The bug, discovered by the Qwest Communications International Inc. (NYSE: Q) software certification team, appears to affect all of Juniper's M- and T-series routers. Certain types of packets sent under certain conditions can cause a "severe operational disruption" that can be exploited to create a denial-of-service (DOS) attack, according to the CERT/CC warning. All versions of Junos software built before Jan. 7, 2005, are affected.
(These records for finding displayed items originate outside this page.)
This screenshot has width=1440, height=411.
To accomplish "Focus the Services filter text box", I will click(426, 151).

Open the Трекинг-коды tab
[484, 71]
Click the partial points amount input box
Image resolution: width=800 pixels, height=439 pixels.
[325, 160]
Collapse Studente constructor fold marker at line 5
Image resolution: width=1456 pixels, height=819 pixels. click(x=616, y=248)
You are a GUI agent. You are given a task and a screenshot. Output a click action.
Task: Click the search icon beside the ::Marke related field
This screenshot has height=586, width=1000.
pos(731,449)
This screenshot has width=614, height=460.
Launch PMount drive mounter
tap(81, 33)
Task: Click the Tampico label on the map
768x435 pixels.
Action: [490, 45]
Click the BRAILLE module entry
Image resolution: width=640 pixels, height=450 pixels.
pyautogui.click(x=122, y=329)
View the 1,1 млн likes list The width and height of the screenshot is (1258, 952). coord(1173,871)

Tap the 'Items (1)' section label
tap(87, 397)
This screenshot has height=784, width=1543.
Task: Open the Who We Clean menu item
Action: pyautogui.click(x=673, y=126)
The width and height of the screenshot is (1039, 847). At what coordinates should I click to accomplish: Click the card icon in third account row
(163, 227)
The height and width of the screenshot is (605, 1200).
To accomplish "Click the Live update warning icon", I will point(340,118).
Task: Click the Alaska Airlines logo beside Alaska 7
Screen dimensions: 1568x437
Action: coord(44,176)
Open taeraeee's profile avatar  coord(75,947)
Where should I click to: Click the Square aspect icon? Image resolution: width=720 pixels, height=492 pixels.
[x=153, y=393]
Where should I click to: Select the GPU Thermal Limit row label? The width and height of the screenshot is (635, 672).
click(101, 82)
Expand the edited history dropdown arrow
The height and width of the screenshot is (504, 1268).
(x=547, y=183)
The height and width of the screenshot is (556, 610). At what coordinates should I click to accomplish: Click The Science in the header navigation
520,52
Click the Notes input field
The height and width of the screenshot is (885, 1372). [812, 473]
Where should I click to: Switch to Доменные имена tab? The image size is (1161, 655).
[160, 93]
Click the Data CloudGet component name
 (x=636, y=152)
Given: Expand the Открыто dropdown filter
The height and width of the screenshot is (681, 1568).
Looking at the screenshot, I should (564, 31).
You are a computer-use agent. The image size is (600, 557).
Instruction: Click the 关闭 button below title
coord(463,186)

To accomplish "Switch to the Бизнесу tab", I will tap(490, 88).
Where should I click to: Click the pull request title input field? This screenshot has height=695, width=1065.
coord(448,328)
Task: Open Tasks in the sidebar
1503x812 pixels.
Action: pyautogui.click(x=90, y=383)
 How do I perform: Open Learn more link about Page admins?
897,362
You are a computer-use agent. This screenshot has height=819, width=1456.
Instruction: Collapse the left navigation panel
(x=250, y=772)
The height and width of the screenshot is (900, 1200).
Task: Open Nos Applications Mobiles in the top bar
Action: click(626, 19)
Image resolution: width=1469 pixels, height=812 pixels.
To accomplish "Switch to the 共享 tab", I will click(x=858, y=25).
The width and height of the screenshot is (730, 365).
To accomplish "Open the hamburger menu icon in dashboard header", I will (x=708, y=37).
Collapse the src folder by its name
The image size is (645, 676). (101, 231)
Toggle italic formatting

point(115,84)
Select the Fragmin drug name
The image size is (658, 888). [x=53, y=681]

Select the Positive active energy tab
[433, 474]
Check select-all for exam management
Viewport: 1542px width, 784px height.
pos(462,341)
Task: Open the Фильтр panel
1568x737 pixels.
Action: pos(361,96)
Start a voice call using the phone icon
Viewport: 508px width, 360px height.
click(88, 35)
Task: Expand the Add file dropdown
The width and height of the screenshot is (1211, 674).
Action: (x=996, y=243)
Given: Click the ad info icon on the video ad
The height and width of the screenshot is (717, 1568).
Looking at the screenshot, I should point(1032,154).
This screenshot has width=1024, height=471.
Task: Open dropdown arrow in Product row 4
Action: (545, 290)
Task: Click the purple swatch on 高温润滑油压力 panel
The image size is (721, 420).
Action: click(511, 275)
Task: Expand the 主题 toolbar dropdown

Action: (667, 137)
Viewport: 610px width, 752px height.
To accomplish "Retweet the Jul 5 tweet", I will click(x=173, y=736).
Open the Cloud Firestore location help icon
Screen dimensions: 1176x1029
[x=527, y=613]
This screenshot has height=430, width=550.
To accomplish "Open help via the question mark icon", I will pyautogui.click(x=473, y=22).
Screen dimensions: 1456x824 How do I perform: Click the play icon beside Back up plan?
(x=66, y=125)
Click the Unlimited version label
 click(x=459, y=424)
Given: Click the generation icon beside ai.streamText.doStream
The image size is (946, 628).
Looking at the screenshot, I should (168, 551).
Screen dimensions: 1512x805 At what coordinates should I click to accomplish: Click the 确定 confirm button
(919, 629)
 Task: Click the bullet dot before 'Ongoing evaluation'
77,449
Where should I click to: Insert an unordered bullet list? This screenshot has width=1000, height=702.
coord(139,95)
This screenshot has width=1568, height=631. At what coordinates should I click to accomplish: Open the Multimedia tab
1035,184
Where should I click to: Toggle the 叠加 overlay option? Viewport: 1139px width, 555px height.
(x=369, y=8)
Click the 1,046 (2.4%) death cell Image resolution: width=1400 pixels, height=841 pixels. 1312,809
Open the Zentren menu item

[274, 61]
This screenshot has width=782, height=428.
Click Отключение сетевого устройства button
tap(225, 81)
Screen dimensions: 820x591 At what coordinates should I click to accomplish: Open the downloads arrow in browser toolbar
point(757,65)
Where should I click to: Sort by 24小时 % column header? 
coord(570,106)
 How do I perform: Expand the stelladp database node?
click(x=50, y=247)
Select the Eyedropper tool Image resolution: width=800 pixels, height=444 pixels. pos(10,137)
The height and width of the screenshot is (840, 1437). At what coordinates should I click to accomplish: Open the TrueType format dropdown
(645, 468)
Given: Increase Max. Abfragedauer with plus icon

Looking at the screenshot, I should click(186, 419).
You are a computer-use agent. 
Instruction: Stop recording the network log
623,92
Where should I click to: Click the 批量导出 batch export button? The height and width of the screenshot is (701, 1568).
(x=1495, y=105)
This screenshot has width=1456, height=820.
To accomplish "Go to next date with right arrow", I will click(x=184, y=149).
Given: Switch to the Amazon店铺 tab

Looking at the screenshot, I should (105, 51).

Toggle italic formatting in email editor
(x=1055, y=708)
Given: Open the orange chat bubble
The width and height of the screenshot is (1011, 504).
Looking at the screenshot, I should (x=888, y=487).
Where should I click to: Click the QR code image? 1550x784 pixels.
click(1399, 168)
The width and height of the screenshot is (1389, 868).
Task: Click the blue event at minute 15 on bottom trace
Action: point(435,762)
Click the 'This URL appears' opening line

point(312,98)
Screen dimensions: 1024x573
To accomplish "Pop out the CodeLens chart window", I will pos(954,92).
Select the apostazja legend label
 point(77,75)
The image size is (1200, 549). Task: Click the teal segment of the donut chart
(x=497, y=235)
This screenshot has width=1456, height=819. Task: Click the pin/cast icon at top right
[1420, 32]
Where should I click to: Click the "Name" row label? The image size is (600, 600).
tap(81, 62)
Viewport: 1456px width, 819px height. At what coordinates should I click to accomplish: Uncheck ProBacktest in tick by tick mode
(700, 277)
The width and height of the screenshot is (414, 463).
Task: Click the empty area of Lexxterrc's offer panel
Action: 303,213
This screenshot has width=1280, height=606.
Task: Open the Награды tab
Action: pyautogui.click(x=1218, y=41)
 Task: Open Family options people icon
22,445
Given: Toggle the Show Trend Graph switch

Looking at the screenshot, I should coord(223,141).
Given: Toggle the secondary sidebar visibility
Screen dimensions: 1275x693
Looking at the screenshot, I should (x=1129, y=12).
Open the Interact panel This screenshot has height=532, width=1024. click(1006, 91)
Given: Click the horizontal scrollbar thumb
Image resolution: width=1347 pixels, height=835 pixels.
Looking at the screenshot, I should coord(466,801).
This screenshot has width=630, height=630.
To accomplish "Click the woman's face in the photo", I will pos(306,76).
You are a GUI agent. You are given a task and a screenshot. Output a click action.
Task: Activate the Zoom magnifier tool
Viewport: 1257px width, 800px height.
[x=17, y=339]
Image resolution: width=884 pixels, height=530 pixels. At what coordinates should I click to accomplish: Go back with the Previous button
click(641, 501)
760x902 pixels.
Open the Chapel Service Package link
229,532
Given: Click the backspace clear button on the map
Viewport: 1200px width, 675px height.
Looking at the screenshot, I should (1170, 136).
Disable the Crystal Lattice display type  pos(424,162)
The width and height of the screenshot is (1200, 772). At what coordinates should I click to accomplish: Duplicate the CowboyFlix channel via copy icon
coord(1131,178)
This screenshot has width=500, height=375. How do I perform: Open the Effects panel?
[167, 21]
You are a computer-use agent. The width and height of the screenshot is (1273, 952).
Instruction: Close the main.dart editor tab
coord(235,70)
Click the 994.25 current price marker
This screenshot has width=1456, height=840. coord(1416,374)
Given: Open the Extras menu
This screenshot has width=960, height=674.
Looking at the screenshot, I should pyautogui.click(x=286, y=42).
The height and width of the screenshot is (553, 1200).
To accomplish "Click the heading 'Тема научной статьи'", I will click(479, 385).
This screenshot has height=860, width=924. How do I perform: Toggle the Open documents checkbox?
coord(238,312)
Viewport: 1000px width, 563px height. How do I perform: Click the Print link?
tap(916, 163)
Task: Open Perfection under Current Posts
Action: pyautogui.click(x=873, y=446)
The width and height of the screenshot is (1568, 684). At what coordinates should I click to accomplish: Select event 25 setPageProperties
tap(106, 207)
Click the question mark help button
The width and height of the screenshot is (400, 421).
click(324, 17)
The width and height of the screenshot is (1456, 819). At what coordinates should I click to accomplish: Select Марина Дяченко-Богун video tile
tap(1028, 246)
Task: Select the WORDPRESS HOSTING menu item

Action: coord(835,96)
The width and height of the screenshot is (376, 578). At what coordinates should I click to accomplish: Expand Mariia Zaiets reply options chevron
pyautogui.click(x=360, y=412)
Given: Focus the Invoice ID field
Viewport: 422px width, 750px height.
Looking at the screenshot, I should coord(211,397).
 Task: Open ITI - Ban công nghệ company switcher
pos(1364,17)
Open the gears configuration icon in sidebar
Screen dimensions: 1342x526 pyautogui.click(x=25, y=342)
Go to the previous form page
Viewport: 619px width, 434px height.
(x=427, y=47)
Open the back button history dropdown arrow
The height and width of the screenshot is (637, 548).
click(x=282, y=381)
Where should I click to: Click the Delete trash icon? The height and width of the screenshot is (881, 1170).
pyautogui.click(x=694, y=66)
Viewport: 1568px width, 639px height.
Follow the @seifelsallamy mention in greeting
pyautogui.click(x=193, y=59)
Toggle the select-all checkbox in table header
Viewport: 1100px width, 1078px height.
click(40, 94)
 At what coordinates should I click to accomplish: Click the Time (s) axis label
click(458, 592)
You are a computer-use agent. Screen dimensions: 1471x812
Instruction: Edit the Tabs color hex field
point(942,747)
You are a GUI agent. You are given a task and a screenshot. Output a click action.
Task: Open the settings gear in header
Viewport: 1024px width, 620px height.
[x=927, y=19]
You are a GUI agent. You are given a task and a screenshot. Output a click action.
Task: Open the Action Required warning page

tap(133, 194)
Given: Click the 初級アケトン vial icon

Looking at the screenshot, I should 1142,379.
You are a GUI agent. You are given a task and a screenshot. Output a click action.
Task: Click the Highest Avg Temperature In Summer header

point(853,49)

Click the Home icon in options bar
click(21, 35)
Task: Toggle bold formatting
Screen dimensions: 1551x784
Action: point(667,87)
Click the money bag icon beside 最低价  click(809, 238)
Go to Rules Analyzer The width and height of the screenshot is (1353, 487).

Juniper apparently issued a patch to cover the glitch, and reports on the North American Network Operators' Group (NANOG) mailing list said Tier 1 carriers were frantically upgrading their routers last weekend. A BellSouth Corp. (NYSE: BLS) spokesman noted that his company upgraded routers on its internal network and core network but added that no customers were affected by the glitch.
The problem goes to show that vulnerabilities can crop up in any software, no matter how carefully controlled the release process is. Unlike Cisco Systems Inc. (Nasdaq: CSCO), which supports multiple "trains" of its Internetwork Operating System (IOS), Juniper keeps all of its M- and T-series routers on the same version of the Junos software. Junos updates are released once per quarter, without exception; any features that aren't fully tested or debugged are put off until the next release.
As for Cisco, the company revealed this week that it had discovered three more glitches in IOS that could leave routers prone to DOS attacks. In each case, the problem affects only certain versions of IOS. The three latest discoveries are:
- MPLS: If an interface not configured for MPLS receives an MPLS packet, the port could reset "and may take several minutes to become fully functional," the Cisco advisory reads. The problem goes away if every port has MPLS for IP enabled, or if MPLS traffic engineering is turned on. This glitch affects only a subset of Cisco's smaller routers, including the 2600, 2800, and 3800. Cisco's Catalyst line is unaffected, as are the 7200, 7500, and GRS 12000.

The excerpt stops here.